--- Source material ---
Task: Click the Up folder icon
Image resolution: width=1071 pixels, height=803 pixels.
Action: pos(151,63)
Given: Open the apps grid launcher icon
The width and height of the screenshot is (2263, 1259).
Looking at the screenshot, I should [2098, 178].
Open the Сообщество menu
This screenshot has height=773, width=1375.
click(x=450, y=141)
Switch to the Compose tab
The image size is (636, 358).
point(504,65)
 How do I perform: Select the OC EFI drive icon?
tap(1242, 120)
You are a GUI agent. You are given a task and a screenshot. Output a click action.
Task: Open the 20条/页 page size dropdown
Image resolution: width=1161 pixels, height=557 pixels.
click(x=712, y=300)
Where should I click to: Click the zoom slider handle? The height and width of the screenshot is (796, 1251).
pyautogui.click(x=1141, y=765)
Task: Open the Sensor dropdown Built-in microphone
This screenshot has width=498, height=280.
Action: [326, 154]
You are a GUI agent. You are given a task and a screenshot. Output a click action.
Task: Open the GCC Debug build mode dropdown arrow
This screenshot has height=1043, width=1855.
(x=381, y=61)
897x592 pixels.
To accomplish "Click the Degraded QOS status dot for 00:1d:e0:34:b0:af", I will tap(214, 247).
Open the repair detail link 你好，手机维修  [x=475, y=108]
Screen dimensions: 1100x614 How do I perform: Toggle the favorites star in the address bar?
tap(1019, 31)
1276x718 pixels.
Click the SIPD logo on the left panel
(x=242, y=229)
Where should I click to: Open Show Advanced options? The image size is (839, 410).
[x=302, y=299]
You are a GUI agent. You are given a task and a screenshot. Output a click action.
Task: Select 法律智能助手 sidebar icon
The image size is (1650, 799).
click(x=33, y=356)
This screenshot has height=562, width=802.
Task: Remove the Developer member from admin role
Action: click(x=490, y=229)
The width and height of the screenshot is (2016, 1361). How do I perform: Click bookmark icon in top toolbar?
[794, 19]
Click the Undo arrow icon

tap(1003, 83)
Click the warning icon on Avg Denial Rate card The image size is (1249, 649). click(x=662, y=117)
---
## Requirement
Copy every line above once more, precisely as it reads.

## Finished exercise
Task: Click the Up folder icon
Image resolution: width=1071 pixels, height=803 pixels.
Action: pos(151,63)
Given: Open the apps grid launcher icon
The width and height of the screenshot is (2263, 1259).
Looking at the screenshot, I should [2098, 178].
Open the Сообщество menu
This screenshot has height=773, width=1375.
click(x=450, y=141)
Switch to the Compose tab
The image size is (636, 358).
point(504,65)
 How do I perform: Select the OC EFI drive icon?
tap(1242, 120)
You are a GUI agent. You are given a task and a screenshot. Output a click action.
Task: Open the 20条/页 page size dropdown
Image resolution: width=1161 pixels, height=557 pixels.
click(x=712, y=300)
Where should I click to: Click the zoom slider handle? The height and width of the screenshot is (796, 1251).
pyautogui.click(x=1141, y=765)
Task: Open the Sensor dropdown Built-in microphone
This screenshot has width=498, height=280.
Action: [326, 154]
You are a GUI agent. You are given a task and a screenshot. Output a click action.
Task: Open the GCC Debug build mode dropdown arrow
This screenshot has height=1043, width=1855.
(x=381, y=61)
897x592 pixels.
To accomplish "Click the Degraded QOS status dot for 00:1d:e0:34:b0:af", I will tap(214, 247).
Open the repair detail link 你好，手机维修  [x=475, y=108]
Screen dimensions: 1100x614 How do I perform: Toggle the favorites star in the address bar?
tap(1019, 31)
1276x718 pixels.
Click the SIPD logo on the left panel
(x=242, y=229)
Where should I click to: Open Show Advanced options? The image size is (839, 410).
[x=302, y=299]
You are a GUI agent. You are given a task and a screenshot. Output a click action.
Task: Select 法律智能助手 sidebar icon
The image size is (1650, 799).
click(x=33, y=356)
This screenshot has height=562, width=802.
Task: Remove the Developer member from admin role
Action: click(x=490, y=229)
The width and height of the screenshot is (2016, 1361). How do I perform: Click bookmark icon in top toolbar?
[794, 19]
Click the Undo arrow icon

tap(1003, 83)
Click the warning icon on Avg Denial Rate card The image size is (1249, 649). click(x=662, y=117)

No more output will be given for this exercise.